§ Page:
'''

The Nook HD+ tablet. James Martin/CNET

Barnes & Noble will keep making the breadth of its Nook devices after all, in a reversal of strategy set by a chief executive who departed last month.

Michael P. Huseby, president of Barnes & Noble and chief executive of its Nook Media unit, said the company "intends to continue to design and develop cutting-edge Nook black and white and color devices," which includes offering Nook HD, Nook HD+ and its other e-readers "at the best values in the marketplace." At least one new Nook will be released for the holidays and more products are being developed, he added.

Meanwhile, Nook division sales sank 20 percent in the latest period, while its adjusted losses narrowed slightly to $55 million.

"Our top priority in our operating strategy is to increase all categories of our content revenue. We are working on innovative ways to sell content to our existing customers and are exploring new markets we can serve successfully," Huseby said in a statement accompanying the report.

In June, Barnes & Noble said it would jettison its business making tablets like its Nook HD and Nook HD+, followed shortly thereafter by the news that CEO William Lynch would resign. That marked the departure of a tech-focused executive who rose to the company's helm from its online business, and put more authority in the hands of Leonard Riggio, Barnes & Noble's chairman and biggest shareholder.

Tuesday, Riggio said he was suspending his effort to buy the retail side of Barnes & Noble. "It is in the company's best interests to focus on the business at hand. Right now, our priority should be to serve the more than 10 million customers who own Nook devices, to concentrate on building our retail business and to accelerate the sale of Nook products," he said in a filing. He noted he reserved the right to resume the bid, which would have left Barnes & Noble's Nook Media, a unit that also includes its college bookstores, as the remaining company.

'''

§ Work to complete:
Copy the passage of the Barnes & Noble article word for word, between "The Nook HD+" and "to $55 million.", inclusive. The listing that comes after the article is separate material with no connection to it.

§ Supplied data:
'''

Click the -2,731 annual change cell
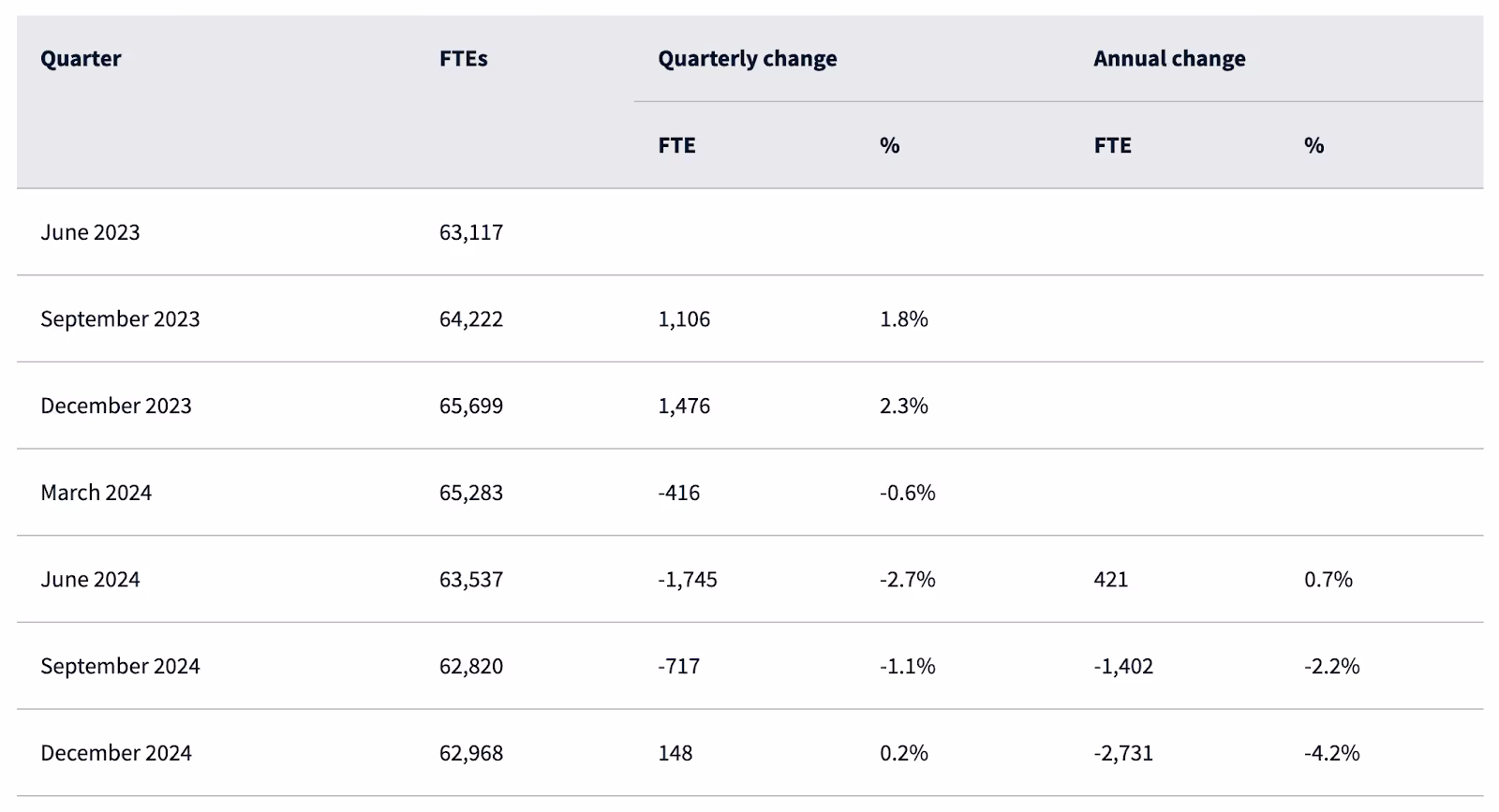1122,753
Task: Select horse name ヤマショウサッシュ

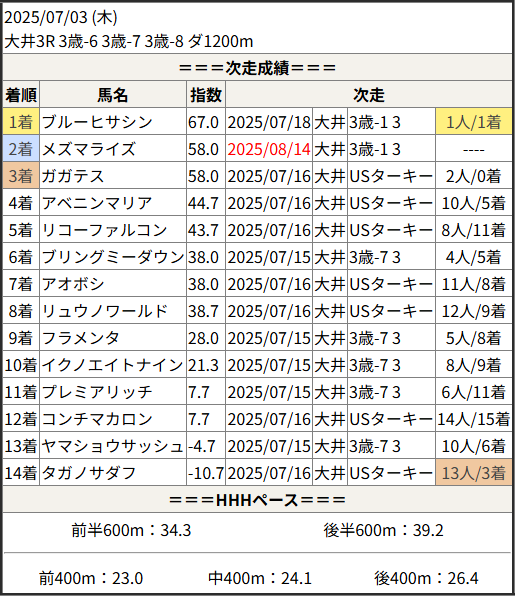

'''

§ Complete output:
The Nook HD+ tablet. James Martin/CNET

Barnes & Noble will keep making the breadth of its Nook devices after all, in a reversal of strategy set by a chief executive who departed last month.

Michael P. Huseby, president of Barnes & Noble and chief executive of its Nook Media unit, said the company "intends to continue to design and develop cutting-edge Nook black and white and color devices," which includes offering Nook HD, Nook HD+ and its other e-readers "at the best values in the marketplace." At least one new Nook will be released for the holidays and more products are being developed, he added.

Meanwhile, Nook division sales sank 20 percent in the latest period, while its adjusted losses narrowed slightly to $55 million.